**ACTIONS TO TAKE:**
a – According to the text on hotel water supply systems, at what pressure is water delivered directly to the user at Double-Six.Luxury Hotel Seminyak?
b – Duplicate the portion of the text on hotel water supply systems starting with "On a relatively" and going on through "Pressure Reducer Valve.".

1.4 Presure Reducer Valve (PRV,

Katup Reduksi Tekanan)

On a relatively large number of floors, there is a

possibility that the pressure in the pipe is very high so

it needs to be reduced with a valve. These valves are

placed on certain floors.

Figure 4: Down Feed System With Pressure Reducer Valve.

1.5 Some Systems Applied in Hotels

Surveys to hotels that have been carried out to find

out directly the installation of clean water supply

systems in hotels with regard to this research, namely:

1.5.1 Double-Six.Luxury Hotel Seminyak

The installation of a clean supply system at Double-

Six.Luxury Hotel Seminyak uses 3 pumps. The three

pumps are alternately controlled by the Control Panel.

This installation is without tower tank. From the

pump, water is distributed directly to the user at a

pressure of 3.5 Bar, using a Digital Pressure

Transmitter.

Figure 5: The installation of a clean supply system at

Double-Six.Luxury Hotel Seminyak uses 3 pumps.

Figure 6: Control Panel of the clean water supply system at

Double-Six Luxury Hotel Seminyak.

1.5.2 Estate Villa Four Seasons Resort

Jimbaran

Figure 7: Plumbing installation and control panel of clean

water supply system Estate Villa Four Seasons Resort

Jimbaran.

The clean water supply system at Estate Villa Four

Seasons Resort Jimbaran uses 2 pumps. Switch on

duty pump from pump 1 to pump 2 using a switch

over relay. Water is distributed directly to the end-

user of the pump using a pressure switch for on-off.

(Stored items)
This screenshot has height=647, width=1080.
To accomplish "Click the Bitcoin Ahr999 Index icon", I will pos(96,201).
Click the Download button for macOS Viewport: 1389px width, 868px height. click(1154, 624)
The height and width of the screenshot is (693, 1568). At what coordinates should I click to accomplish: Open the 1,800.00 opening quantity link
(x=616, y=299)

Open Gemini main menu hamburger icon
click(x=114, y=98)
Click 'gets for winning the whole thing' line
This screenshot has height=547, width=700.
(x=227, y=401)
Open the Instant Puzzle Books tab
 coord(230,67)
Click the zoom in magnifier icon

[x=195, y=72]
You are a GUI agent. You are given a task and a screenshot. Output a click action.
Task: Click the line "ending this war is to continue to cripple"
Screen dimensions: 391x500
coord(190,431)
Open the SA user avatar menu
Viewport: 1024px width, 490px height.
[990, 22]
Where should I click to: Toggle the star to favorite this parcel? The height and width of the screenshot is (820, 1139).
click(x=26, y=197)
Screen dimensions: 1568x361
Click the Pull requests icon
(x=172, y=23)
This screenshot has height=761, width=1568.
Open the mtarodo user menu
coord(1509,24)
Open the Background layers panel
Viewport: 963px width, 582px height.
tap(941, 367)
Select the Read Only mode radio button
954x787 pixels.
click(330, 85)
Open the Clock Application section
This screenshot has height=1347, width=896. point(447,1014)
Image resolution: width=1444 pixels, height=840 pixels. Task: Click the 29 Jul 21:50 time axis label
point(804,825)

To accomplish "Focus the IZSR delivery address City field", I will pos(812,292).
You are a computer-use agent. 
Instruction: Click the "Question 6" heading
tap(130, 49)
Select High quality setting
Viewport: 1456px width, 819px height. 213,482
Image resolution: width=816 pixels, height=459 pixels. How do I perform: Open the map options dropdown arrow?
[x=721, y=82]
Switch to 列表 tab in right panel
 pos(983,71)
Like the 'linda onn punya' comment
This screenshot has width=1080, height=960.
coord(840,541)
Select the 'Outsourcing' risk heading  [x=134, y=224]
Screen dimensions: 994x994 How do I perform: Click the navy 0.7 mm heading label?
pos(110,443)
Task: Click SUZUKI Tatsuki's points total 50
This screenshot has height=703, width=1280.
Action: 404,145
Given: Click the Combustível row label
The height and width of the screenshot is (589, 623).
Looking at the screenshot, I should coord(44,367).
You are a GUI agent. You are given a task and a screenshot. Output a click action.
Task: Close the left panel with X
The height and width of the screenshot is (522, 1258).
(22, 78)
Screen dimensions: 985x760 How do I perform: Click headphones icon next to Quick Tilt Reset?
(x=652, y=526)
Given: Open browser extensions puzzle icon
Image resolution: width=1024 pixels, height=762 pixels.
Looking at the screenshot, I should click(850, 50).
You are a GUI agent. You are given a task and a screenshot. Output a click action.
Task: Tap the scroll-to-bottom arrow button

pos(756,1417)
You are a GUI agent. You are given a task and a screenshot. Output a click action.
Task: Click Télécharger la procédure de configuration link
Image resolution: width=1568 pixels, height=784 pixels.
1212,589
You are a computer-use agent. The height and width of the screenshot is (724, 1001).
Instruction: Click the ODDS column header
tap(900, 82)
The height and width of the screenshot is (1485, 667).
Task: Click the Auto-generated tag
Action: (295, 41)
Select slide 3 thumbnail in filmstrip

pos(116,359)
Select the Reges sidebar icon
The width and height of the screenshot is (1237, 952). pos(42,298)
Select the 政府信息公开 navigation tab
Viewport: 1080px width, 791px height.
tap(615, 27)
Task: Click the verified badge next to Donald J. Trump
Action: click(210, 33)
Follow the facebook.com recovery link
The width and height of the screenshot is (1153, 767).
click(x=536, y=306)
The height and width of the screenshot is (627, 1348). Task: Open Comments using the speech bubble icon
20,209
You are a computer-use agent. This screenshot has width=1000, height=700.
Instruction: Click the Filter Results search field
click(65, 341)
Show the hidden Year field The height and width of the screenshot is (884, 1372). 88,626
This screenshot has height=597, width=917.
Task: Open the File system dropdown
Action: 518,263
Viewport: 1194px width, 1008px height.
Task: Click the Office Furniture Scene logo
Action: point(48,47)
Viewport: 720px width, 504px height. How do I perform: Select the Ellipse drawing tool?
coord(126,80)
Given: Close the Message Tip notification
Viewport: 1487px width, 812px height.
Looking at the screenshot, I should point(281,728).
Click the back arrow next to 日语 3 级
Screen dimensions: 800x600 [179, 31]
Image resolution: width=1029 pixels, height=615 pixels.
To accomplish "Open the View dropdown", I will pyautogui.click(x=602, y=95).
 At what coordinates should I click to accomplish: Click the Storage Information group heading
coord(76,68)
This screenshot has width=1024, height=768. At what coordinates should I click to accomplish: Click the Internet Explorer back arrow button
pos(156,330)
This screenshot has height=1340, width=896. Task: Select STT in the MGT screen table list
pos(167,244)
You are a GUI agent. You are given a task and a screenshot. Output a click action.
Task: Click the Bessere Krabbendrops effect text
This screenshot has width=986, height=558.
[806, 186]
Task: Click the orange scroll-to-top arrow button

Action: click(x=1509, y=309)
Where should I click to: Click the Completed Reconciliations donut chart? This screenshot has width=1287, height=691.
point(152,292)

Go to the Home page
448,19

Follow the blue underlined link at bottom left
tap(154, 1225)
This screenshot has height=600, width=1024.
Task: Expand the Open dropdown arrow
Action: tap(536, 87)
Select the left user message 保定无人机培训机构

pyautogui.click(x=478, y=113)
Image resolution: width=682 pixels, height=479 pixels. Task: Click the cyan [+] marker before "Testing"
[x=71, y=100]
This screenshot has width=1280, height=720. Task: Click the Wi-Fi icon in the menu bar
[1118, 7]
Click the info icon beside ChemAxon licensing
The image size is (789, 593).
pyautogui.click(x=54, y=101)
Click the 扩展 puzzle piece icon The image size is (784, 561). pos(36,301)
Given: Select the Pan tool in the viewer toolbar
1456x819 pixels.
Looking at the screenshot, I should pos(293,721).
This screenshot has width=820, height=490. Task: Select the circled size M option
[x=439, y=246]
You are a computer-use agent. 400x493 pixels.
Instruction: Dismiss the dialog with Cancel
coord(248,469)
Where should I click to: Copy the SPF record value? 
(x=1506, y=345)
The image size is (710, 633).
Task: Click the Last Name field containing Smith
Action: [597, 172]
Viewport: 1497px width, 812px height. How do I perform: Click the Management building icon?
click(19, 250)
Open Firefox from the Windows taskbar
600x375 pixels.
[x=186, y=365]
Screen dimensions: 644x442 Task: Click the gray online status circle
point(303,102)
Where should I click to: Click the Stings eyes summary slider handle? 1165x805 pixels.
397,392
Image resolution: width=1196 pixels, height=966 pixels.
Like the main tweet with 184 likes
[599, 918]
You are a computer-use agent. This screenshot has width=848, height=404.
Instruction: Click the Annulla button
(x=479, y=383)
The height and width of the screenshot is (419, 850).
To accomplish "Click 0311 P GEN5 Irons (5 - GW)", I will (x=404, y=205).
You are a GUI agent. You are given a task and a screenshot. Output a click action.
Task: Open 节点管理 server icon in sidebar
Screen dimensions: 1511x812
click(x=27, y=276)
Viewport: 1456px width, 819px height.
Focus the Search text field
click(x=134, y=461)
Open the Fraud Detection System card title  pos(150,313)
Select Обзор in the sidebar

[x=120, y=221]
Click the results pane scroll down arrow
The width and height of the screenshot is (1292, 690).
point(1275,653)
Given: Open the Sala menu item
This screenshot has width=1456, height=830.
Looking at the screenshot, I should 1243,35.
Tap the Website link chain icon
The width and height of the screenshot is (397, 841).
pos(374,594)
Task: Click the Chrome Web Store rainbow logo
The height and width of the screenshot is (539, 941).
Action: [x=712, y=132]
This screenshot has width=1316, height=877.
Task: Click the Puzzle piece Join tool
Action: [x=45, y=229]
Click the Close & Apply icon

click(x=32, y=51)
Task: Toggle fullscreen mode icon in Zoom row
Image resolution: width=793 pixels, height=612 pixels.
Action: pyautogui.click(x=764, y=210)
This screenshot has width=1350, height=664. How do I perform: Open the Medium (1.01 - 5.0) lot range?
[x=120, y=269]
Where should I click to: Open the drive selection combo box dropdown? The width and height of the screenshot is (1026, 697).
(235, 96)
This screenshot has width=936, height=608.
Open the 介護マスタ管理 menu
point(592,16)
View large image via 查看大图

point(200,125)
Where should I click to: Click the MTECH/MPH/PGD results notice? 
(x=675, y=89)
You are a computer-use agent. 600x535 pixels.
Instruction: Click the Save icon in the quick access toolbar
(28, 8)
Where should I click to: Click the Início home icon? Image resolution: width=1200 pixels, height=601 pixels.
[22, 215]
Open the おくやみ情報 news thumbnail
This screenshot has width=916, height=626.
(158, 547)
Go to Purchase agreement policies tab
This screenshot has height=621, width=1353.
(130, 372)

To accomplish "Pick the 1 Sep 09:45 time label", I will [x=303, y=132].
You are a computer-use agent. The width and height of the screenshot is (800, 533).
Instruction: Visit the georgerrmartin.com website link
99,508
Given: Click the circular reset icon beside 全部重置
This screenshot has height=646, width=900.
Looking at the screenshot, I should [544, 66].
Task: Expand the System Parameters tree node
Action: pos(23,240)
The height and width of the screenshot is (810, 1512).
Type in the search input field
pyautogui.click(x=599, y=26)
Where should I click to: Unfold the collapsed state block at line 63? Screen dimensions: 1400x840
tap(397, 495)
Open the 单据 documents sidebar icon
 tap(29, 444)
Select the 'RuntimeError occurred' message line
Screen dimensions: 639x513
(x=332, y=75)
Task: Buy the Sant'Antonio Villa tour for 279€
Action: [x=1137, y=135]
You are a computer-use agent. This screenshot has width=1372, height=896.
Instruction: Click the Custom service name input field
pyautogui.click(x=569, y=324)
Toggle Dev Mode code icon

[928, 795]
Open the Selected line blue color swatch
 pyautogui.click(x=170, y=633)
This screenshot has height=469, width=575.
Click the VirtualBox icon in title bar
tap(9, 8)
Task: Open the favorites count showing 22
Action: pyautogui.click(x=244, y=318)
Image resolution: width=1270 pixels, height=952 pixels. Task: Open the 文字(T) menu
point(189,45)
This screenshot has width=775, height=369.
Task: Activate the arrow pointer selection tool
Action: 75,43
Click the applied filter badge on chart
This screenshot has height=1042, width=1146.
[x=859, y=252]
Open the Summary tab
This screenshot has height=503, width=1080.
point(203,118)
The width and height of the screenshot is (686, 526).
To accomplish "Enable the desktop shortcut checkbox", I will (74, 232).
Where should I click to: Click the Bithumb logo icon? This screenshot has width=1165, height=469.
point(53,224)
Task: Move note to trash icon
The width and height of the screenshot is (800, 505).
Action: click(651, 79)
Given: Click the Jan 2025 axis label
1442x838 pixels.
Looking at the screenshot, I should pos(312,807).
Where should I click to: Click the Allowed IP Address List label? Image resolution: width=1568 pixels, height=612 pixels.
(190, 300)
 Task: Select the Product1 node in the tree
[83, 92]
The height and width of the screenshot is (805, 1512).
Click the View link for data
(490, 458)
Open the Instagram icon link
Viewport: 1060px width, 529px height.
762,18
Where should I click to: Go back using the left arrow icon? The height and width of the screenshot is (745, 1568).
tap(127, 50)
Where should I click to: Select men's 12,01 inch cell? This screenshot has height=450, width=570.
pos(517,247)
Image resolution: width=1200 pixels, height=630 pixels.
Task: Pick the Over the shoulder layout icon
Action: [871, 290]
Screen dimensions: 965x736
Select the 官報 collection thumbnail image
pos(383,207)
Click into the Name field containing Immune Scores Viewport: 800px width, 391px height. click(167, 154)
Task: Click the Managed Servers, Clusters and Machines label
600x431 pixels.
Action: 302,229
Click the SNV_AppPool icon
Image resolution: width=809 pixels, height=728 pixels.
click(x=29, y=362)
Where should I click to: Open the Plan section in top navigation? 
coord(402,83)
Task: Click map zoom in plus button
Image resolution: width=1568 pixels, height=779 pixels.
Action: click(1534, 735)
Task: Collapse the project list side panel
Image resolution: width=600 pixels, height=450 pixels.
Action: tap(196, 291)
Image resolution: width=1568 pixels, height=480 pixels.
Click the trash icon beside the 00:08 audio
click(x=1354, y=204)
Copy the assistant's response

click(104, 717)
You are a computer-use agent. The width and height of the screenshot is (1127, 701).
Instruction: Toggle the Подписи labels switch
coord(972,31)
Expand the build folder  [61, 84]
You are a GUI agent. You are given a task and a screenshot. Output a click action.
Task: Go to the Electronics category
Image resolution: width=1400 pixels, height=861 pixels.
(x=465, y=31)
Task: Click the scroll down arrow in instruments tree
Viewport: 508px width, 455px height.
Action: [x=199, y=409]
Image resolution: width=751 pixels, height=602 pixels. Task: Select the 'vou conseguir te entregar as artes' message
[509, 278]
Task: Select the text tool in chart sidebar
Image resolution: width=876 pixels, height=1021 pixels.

**SOLVED TASKS:**
a – 3.5 Bar

b –
On a relatively large number of floors, there is a

possibility that the pressure in the pipe is very high so

it needs to be reduced with a valve. These valves are

placed on certain floors.

Figure 4: Down Feed System With Pressure Reducer Valve.